In an article recently published by Visser in Critical Care are reviewed articles published in the last 10 years on the barriers perceived by doctors who work in the ICU with regard to decision-making in situations perceived as “end of life”.

It’s an article different from those we used to analyze, it does not give answers, not tell you which is the best treatment for your patients, but invites us to reflection.

When Gabi Heras asked me to comment it on the blog, my first impulse was to say no. Currently I am involved in several projects aimed at improving the care of patients from the conventional scientific point of view.

How would I spend my time to delve into a post, an unusual format for me and on a very complex subject? But finally I decided to accept the challenge, simply because I am firmly convinced that it´s just as important as offering the best available treatment to allow patients to pass the last moments in the most dignified way possible.

The results of the study coincide largely with our everyday perception and emphasize some aspects that have already been analyzed in this blog. There is a perception by physicians that we don´t have an adequate training in communication techniques, which makes difficult the management of conflict situations in which families are not able to take the situation in that lies their loved. This lack of communication skills makes it difficult, in many cases, the understanding by the patient and the environment of the evolution of the disease and is also a major source of frustration and insecurity for the doctor, who feels unable to get information despite the efforts.

Another major obstacle is the desire of the doctor for saving the patient at all costs, which delays the onset of palliative treatment until the time when death is imminent. This seems to be especially prevalent among surgeons, who tend to have a less global perception of the patient. The perception of the death of the patient as an own failure also means a barrier frequent when implementing the limitation of life support and the initiation of palliative measures.

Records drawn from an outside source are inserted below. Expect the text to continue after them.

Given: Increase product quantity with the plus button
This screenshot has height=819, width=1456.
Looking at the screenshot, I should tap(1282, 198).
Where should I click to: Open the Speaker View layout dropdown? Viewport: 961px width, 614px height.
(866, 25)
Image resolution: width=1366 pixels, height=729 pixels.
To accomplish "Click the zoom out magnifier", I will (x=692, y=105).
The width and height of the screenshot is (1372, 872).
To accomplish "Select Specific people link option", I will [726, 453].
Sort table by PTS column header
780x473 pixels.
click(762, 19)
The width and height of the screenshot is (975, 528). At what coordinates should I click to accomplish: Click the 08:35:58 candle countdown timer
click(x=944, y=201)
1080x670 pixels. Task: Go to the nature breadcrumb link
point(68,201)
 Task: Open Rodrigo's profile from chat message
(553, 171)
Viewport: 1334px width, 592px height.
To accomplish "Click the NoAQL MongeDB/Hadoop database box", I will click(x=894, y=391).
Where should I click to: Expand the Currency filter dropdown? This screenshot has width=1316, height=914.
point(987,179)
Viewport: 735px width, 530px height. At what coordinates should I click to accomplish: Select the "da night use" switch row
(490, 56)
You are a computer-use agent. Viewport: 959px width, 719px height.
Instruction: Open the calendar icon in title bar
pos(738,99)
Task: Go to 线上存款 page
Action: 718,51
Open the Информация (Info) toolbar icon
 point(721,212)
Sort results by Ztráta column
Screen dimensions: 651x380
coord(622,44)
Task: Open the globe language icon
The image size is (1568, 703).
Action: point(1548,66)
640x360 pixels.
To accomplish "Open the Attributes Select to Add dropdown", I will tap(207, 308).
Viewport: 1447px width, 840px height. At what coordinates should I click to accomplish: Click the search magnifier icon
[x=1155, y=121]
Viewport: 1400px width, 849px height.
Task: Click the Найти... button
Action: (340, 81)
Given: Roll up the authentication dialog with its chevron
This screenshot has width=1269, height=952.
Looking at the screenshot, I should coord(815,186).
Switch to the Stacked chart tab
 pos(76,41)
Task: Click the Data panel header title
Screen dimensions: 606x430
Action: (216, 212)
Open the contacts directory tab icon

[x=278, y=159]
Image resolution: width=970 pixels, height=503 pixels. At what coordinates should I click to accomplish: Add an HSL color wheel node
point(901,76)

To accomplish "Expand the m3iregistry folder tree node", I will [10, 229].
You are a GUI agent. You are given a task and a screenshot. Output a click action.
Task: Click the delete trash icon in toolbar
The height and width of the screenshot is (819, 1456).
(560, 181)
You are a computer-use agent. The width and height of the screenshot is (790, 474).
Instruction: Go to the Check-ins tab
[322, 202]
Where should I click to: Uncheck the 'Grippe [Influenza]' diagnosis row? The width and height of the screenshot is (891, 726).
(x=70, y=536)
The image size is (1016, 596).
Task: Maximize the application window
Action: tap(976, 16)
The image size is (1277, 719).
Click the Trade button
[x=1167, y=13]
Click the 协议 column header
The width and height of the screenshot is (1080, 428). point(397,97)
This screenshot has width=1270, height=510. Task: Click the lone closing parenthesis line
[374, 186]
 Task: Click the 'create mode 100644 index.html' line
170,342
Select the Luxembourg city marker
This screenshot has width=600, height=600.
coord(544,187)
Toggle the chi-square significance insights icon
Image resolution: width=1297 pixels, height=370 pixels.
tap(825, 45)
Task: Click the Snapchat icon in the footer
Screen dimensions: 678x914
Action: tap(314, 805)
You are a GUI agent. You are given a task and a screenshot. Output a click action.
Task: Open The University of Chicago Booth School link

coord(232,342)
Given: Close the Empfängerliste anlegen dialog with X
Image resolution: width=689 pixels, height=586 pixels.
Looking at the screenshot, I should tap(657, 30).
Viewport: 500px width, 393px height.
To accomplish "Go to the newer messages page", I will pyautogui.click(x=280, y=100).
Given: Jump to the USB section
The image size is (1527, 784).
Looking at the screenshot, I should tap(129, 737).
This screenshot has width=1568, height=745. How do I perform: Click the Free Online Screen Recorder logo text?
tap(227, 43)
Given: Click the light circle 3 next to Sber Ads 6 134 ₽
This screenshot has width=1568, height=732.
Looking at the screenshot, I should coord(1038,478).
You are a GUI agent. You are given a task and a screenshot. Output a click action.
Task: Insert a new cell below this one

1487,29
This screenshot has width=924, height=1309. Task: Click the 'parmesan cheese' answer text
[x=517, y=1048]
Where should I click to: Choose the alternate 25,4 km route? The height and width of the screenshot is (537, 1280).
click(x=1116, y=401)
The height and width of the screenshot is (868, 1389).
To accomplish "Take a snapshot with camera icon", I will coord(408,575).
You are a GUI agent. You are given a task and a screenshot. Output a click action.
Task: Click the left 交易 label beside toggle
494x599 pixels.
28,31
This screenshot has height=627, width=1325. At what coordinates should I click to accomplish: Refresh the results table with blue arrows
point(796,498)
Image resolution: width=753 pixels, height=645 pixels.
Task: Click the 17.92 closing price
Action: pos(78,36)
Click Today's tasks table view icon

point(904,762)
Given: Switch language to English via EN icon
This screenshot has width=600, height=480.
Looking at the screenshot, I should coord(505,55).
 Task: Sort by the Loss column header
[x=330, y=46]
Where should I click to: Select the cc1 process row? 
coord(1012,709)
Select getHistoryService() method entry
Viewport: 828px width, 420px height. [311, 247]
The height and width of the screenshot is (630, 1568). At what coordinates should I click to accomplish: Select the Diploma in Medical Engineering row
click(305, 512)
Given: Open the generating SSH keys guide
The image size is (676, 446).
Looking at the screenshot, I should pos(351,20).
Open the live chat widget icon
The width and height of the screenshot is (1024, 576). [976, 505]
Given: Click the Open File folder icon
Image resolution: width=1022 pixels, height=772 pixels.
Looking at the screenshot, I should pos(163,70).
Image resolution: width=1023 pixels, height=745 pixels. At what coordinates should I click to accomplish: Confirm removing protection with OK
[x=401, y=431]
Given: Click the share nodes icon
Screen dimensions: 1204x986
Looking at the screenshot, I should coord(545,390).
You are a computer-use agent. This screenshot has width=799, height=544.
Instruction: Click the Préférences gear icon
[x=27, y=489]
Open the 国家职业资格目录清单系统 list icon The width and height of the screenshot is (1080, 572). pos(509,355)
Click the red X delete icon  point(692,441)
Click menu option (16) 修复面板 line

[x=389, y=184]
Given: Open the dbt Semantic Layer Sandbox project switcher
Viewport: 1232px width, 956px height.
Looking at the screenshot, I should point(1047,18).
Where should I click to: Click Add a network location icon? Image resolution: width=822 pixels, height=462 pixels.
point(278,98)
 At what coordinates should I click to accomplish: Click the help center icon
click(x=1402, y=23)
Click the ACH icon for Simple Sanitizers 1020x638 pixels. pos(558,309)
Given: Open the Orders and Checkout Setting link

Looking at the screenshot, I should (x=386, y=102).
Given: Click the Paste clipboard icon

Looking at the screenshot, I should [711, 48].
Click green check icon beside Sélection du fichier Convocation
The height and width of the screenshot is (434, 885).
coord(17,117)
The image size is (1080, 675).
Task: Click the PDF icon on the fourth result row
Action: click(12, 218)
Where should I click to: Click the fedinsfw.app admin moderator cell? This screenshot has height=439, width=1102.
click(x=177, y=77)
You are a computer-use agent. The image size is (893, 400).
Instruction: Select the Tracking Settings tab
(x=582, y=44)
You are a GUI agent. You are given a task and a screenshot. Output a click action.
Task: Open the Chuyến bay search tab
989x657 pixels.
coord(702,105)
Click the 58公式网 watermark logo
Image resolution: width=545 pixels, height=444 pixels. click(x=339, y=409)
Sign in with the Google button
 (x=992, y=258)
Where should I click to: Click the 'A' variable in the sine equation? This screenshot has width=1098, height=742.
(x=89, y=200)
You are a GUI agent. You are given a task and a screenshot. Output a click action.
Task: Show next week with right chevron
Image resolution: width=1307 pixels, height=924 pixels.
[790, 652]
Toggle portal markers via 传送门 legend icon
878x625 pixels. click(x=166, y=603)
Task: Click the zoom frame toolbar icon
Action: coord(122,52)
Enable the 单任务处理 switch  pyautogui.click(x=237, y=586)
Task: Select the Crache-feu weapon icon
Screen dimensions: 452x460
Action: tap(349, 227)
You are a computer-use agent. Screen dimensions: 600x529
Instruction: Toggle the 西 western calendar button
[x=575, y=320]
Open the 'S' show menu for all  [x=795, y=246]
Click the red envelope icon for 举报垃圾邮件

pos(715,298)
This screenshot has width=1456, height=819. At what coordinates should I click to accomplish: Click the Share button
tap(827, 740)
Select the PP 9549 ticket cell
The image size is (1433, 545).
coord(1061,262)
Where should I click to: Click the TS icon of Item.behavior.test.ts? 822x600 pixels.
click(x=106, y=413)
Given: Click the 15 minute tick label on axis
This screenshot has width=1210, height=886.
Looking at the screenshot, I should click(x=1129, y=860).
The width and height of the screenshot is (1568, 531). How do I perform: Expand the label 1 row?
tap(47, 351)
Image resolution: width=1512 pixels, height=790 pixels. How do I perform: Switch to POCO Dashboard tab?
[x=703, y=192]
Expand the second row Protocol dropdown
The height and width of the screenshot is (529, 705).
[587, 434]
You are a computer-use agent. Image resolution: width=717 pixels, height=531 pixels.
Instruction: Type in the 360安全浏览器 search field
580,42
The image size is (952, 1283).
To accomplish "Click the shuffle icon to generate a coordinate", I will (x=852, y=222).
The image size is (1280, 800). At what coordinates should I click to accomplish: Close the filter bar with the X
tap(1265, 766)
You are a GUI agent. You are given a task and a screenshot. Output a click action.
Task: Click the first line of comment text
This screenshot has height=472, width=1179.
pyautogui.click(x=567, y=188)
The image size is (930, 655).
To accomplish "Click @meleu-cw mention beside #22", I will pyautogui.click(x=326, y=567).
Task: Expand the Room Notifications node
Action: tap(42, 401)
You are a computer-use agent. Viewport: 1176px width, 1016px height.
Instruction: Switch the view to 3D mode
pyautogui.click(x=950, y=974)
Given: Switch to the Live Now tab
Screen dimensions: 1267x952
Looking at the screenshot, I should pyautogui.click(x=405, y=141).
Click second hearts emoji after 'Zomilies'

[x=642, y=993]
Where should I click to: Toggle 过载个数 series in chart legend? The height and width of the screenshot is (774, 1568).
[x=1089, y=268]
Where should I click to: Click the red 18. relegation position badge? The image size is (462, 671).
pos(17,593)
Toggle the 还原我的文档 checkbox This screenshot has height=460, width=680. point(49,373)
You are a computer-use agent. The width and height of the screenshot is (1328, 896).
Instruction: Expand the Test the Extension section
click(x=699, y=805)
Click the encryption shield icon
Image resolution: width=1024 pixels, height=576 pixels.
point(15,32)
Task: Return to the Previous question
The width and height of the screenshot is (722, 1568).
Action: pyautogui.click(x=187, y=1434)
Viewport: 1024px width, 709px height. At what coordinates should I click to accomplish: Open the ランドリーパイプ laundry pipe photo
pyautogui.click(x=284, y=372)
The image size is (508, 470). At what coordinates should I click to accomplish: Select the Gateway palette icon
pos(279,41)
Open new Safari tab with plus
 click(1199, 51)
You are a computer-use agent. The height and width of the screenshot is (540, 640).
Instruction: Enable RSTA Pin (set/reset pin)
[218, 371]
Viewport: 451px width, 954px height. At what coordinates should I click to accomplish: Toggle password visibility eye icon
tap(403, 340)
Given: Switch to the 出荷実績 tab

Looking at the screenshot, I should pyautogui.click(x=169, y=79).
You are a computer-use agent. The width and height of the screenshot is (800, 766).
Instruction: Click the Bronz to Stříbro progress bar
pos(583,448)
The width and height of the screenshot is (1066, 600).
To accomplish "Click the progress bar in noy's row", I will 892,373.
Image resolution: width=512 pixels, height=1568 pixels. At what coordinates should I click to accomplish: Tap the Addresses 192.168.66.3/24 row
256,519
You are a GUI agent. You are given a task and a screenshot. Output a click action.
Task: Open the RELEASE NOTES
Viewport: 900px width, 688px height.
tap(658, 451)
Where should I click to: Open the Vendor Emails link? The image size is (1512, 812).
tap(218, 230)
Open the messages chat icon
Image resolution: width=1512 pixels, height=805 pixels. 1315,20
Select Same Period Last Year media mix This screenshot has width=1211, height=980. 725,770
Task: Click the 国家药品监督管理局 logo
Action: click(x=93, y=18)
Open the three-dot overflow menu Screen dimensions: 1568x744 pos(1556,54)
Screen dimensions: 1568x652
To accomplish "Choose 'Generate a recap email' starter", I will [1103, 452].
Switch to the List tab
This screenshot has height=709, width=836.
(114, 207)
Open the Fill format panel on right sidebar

Paternalism, reflected as the difficulty of accepting the patient and their relatives as people who can understand the situation and make valid decisions in this regard is another found barrier. This means that it is more likely that the wishes of the patient and the environment are respected when they insist on keeping treatments deemed disproportionate from the point of view physician (for fear of the possible legal consequences), that when they requested not to do that treatments that the doctor thinks indicated, while the legislation of many countries protects the autonomy of the patient in this regard.

Another important point is the problems of communication between the physicians who form the team; if this is not fluid or there is a person in charge of the patient with an overview of your situation the home of palliative measures tends to linger.

The conclusion seems to be that our fears, limitations and uncertainties as doctors (and people who doubt and feel) and our own personal convictions tend to prevail over the wishes of the patient, which is suffering the consequences of maintaining a situation, which, deep down, everyone knows that it has no solution.

This does not mean, in my opinion, that doctors are soulless beings that we worry about our own welfare than patient´s one. Probably in situations to which we refer, our intention is to ensure the patient’s interests above anything else, offer the best therapeutic options, without being able to foresee or to assume the irreversibility of the process and the suffering it entails for the patient and their relatives.

The question is: what can we do to make it not happen?